![]() |
Ilustrasi |
JAKARTA - Putri bungsu mantan Presiden RI KH. Abdurrahman Wahid, Inayah Wulandari Wahid, turut menjadi pemohon dalam gugatan uji formil UU No 3 tahun 2025 tentang Tentara Nasional Indonesia (TNI) ke Mahkamah Konstitusi (MK). Menurut Inayah, revisi UU TNI bertentangan dengan semangat reformasi dan supremasi sipil.
"Gugatan formil berangkat dari kekhawatiran prosedur legislasi yang tidak akuntabel dan pelemahan kontrol publik. Ini jelas bertentangan dengan nilai simbolis reformasi dan supremasi sipil," tegas Inayah, Jakarta (12/6/2025).
Inayah menilai revisi UU TNI dilakukan secara tertutup, tanpa partisipasi publik, dan tidak masuk dalam agenda resmi Program Legislasi Nasional (Prolegnas). Menurut Inayah, proses ini jelas mencerminkan praktik penyusunan undang-undang yang menyimpang (abusive law making).

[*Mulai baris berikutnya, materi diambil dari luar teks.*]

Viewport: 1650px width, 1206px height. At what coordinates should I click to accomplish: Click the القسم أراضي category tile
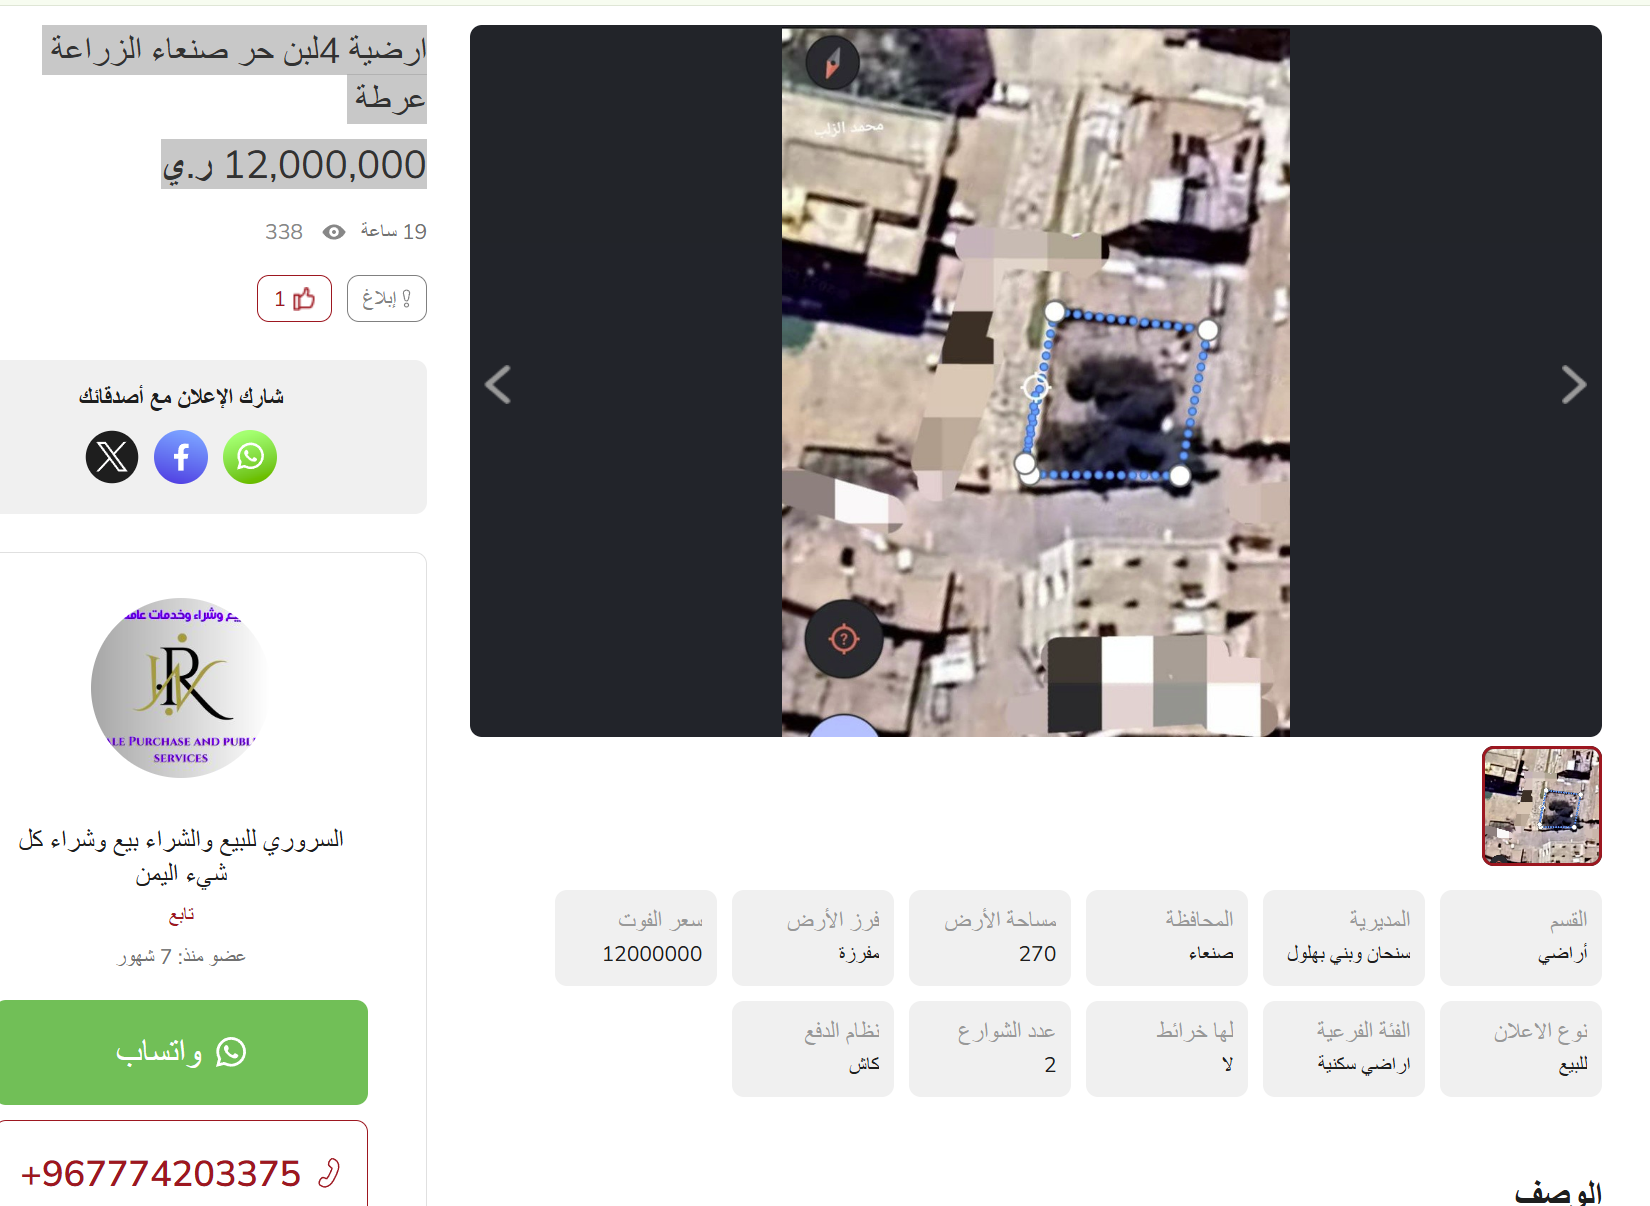(x=1521, y=938)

Salah satu sorotan utama Inayah adalah pasal-pasal yang memperluas peran prajurit TNI aktif di lembaga-lembaga sipil. Dalam UU yang baru, jumlah lembaga sipil yang dapat diisi oleh prajurit aktif meningkat dari 10 menjadi 16 institusi.

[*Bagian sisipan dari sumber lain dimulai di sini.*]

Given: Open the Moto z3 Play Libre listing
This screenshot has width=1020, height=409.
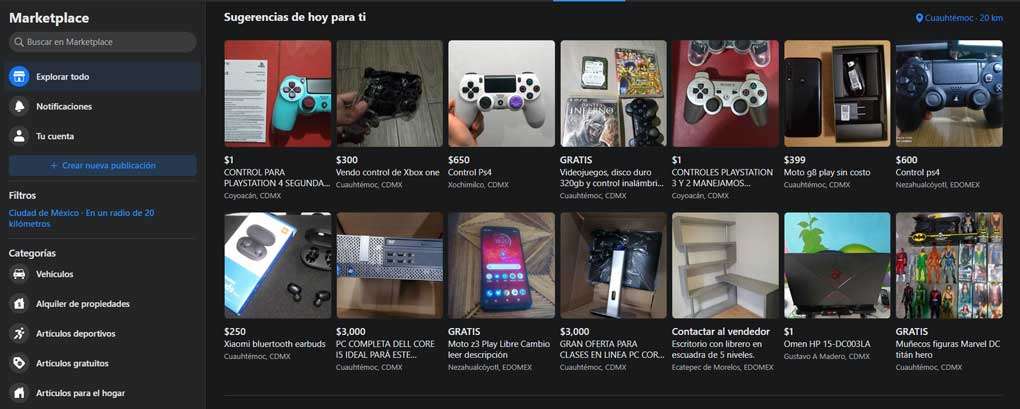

"Langkah ini tidak hanya melanggar semangat reformasi, tetapi juga mengaburkan batas antara ranah militer dan sipil. Ini membuka ruang yang sangat besar bagi militer untuk masuk dan mengatur urusan sipil," ujar Inayah Wahid.
Menurut Inayah, kebijakan tersebut berpotensi menghidupkan kembali praktik dwifungsi militer secara terselubung—sebuah kondisi yang pernah menjadi sumber represi dan pembatasan kebebasan sipil di masa Orde Baru.
“Sebagai simbol gerakan reformasi dan supremasi sipil, saya menilai gugatan ini bukan semata soal legalitas, tapi juga menyangkut arah demokrasi kita ke depan,” tambah Inayah.
Diketahui, Inayah Wahid menjadi salah satu pemohon gugatan formil Undang-Undang nomor 3 tahun 2025 mengenai TNI di Mahkamah Konstitusi (MK) pada Rabu (7/5/2025). Ia dan dua pemohon lainnya menjadi pihak ke-9 yang menggugat Undang-Undang baru TNI.